Trecho de origem —
________________________________________
José e as vacas magras.


No conhecido sonho relatado no Gênesis, o faraó se vê às margens do Nilo. Do rio saem sete vacas bonitas e bem cevadas, que vão pastar nos juncos. Depois surgem outras sete, feias e magras, que se põem ao lado das primeiras. De repente, as vacas magras devoram as gordas. Perturbado, o rei convoca os magos e sábios para tentar decifrar o sonho, mas nenhum deles consegue desvendá-lo. Então o copeiro-mor fala ao soberano de um jovem hebreu, que estava na prisão, e que tinha interpretado um sonho do copeiro. O jovem era José, nome que quer dizer “Deus multiplica.”
           
O faraó manda chamar José, e pede que este revele o significado daquelas vacas gordas e magras, por ter ouvido falar da fama do jovem hebreu como intérprete de sonhos. José, porém, diz com humildade e sabedoria: “Quem sou eu! É Deus quem dará ao Faraó uma resposta favorável.” E explica que as sete vacas gordas representam sete anos de abundância que haverá no Egito,  seguidos de sete anos de escassez e fome.
________________________________________
Tarefa A —
Para cada afirmação a seguir, diga se ela concorda com o trecho sobre o sonho do faraó, respondendo sim ou não e citando literalmente as palavras do trecho que decidem a resposta: (i) os magos e sábios conseguiram decifrar o sonho; (ii) o nome José significa "Deus multiplica"; (iii) as vacas gordas representam sete anos de abundância no Egito.
Tarefa B —
Segundo o trecho sobre o sonho do faraó, quem contou ao soberano sobre o jovem hebreu que estava na prisão?

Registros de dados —
________________________________________
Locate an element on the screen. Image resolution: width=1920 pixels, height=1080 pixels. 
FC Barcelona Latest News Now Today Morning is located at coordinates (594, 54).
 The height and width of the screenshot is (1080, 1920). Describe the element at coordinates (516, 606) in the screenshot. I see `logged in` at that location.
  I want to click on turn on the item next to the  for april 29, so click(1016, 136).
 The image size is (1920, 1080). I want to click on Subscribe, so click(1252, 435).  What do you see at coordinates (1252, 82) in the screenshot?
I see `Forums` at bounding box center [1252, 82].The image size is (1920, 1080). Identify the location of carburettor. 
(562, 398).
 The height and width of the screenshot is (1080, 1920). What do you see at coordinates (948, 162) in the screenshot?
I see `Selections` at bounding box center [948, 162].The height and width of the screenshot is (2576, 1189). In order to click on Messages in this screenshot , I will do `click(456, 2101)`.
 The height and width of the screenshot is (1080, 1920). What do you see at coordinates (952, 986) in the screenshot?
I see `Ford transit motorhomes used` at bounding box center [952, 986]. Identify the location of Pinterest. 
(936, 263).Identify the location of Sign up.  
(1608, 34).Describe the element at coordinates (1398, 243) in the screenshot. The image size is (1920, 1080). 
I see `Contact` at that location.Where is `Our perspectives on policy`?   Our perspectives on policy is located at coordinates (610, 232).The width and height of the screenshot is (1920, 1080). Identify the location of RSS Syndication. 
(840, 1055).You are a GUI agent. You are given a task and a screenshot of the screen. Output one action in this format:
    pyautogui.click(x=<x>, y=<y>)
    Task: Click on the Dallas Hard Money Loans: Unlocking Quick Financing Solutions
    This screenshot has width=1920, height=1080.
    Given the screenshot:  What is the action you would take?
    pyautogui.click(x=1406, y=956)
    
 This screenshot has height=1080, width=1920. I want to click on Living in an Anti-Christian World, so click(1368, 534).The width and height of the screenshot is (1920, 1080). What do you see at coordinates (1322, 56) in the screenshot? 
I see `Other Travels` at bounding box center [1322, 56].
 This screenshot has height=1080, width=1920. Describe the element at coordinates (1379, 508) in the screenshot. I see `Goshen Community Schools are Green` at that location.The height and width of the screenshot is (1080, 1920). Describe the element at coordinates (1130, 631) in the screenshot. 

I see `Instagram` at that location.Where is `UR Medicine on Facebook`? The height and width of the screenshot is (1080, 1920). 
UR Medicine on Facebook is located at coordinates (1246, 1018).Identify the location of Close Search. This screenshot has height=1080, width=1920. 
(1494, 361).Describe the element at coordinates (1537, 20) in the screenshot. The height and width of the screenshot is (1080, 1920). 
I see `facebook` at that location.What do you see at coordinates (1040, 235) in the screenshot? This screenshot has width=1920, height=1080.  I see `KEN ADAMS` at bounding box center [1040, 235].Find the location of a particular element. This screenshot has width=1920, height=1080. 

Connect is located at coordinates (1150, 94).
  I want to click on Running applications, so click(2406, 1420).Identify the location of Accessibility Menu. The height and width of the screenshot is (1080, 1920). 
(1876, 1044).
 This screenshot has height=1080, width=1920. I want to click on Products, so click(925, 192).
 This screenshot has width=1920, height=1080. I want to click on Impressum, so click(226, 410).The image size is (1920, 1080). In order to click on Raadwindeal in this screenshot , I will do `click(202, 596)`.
________________________________________
Resposta completa A —
(i) Não: "nenhum deles consegue desvendá-lo."
(ii) Sim: "nome que quer dizer “Deus multiplica.”"
(iii) Sim: "as sete vacas gordas representam sete anos de abundância que haverá no Egito"

Resposta completa B —
Foi o copeiro-mor.